#### [What you should do]
Can you convert the part of the records below that opens with the line containing "will tap(94, 690)." and closes with the line containing "click(1428, 213)" into a numbered list, leaving out blank lines?

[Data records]

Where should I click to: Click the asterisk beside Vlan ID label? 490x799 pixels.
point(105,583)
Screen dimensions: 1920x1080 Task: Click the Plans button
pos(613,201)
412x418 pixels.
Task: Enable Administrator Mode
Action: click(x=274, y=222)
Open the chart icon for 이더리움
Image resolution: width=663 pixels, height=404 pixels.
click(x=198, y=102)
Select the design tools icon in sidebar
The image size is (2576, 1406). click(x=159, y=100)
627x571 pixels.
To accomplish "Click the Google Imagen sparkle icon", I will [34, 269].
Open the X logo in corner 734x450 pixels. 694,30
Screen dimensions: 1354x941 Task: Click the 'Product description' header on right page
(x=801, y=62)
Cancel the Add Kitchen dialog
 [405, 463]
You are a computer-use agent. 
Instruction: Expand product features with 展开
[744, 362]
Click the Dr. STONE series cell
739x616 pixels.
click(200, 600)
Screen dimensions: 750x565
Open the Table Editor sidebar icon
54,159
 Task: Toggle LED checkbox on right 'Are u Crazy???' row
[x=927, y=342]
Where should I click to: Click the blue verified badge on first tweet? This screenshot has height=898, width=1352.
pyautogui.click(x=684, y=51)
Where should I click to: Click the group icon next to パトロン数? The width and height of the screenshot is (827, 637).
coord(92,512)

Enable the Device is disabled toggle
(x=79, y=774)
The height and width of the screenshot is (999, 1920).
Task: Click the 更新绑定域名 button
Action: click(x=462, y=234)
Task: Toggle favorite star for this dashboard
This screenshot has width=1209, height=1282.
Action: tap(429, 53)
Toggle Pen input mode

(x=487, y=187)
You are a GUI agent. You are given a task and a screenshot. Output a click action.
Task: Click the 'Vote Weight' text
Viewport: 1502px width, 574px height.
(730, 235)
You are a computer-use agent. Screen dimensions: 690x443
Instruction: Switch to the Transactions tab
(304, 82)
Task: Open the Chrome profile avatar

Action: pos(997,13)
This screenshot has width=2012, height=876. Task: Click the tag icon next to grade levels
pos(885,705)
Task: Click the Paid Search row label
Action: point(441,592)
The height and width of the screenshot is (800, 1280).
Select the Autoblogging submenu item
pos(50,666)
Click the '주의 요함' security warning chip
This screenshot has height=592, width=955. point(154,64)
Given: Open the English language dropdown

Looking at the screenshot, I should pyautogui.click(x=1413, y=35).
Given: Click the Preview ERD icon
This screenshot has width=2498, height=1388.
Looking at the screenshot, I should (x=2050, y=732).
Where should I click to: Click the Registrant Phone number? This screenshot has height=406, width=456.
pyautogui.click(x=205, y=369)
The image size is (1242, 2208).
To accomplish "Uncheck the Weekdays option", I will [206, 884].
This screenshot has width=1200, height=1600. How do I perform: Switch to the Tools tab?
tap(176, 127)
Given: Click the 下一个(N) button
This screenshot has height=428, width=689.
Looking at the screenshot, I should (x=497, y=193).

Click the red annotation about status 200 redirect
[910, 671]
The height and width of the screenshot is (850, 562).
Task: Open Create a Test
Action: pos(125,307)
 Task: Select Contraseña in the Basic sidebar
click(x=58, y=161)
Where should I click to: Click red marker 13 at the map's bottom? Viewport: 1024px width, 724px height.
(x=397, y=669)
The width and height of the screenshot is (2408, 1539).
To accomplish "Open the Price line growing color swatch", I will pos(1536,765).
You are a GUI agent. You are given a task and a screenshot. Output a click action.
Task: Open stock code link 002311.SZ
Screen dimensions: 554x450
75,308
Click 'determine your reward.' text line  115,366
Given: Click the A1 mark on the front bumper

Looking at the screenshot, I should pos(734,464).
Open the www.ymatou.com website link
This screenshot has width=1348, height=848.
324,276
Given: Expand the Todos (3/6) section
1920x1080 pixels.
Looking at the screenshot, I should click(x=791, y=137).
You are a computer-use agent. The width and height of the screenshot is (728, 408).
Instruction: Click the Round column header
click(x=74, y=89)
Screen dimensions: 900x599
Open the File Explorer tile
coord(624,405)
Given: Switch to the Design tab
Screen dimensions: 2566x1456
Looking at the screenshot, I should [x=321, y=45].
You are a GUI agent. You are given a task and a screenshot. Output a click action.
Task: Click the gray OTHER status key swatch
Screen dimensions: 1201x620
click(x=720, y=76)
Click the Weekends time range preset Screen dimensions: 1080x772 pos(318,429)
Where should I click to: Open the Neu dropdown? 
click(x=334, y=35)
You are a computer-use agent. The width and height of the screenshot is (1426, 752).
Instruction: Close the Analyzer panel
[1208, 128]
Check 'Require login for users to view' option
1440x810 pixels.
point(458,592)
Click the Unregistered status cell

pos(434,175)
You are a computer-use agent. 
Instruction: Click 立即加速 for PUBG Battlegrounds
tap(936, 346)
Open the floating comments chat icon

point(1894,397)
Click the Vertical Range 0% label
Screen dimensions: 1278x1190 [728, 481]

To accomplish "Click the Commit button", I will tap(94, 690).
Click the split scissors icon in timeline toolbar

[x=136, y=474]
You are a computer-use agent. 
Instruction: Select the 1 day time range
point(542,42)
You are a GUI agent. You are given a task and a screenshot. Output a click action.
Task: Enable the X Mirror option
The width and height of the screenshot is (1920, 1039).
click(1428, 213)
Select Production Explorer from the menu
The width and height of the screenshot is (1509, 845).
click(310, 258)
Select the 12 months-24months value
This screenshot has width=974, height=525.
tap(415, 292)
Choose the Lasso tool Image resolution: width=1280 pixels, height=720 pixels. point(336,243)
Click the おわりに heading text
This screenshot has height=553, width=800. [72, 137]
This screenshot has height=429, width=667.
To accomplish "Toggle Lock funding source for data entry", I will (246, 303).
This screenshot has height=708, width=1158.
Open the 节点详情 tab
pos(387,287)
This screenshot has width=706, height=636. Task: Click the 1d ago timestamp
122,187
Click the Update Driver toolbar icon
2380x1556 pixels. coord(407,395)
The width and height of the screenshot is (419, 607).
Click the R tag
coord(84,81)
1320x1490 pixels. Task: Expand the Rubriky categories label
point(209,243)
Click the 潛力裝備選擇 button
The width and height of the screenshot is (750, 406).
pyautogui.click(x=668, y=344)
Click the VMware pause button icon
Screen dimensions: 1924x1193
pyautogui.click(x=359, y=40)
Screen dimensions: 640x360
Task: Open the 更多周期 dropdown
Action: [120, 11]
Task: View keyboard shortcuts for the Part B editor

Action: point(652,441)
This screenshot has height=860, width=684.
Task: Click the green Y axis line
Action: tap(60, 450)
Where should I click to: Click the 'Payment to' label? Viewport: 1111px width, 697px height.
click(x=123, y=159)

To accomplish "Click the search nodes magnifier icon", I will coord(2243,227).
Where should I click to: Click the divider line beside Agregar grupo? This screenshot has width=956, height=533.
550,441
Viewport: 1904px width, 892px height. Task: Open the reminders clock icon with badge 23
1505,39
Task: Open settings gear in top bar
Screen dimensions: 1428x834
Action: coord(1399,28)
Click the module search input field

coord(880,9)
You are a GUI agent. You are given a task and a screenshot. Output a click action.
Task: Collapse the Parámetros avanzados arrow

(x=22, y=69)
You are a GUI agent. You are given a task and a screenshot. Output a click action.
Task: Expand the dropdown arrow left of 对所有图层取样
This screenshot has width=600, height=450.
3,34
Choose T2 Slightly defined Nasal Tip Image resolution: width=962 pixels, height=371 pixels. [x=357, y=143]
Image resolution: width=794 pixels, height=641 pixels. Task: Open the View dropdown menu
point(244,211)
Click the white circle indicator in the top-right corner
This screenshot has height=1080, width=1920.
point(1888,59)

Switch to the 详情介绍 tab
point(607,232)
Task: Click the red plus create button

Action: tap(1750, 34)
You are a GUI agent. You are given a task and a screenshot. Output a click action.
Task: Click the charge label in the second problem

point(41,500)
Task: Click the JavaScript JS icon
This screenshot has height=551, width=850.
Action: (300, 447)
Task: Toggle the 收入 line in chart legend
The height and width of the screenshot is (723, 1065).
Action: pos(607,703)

#### [Problem solution]
1. To accomplish "Click the Commit button", I will tap(94, 690).
2. Click the split scissors icon in timeline toolbar
3. [x=136, y=474]
4. You are a computer-use agent. 
5. Instruction: Select the 1 day time range
6. point(542,42)
7. You are a GUI agent. You are given a task and a screenshot. Output a click action.
8. Task: Enable the X Mirror option
9. The width and height of the screenshot is (1920, 1039).
10. click(1428, 213)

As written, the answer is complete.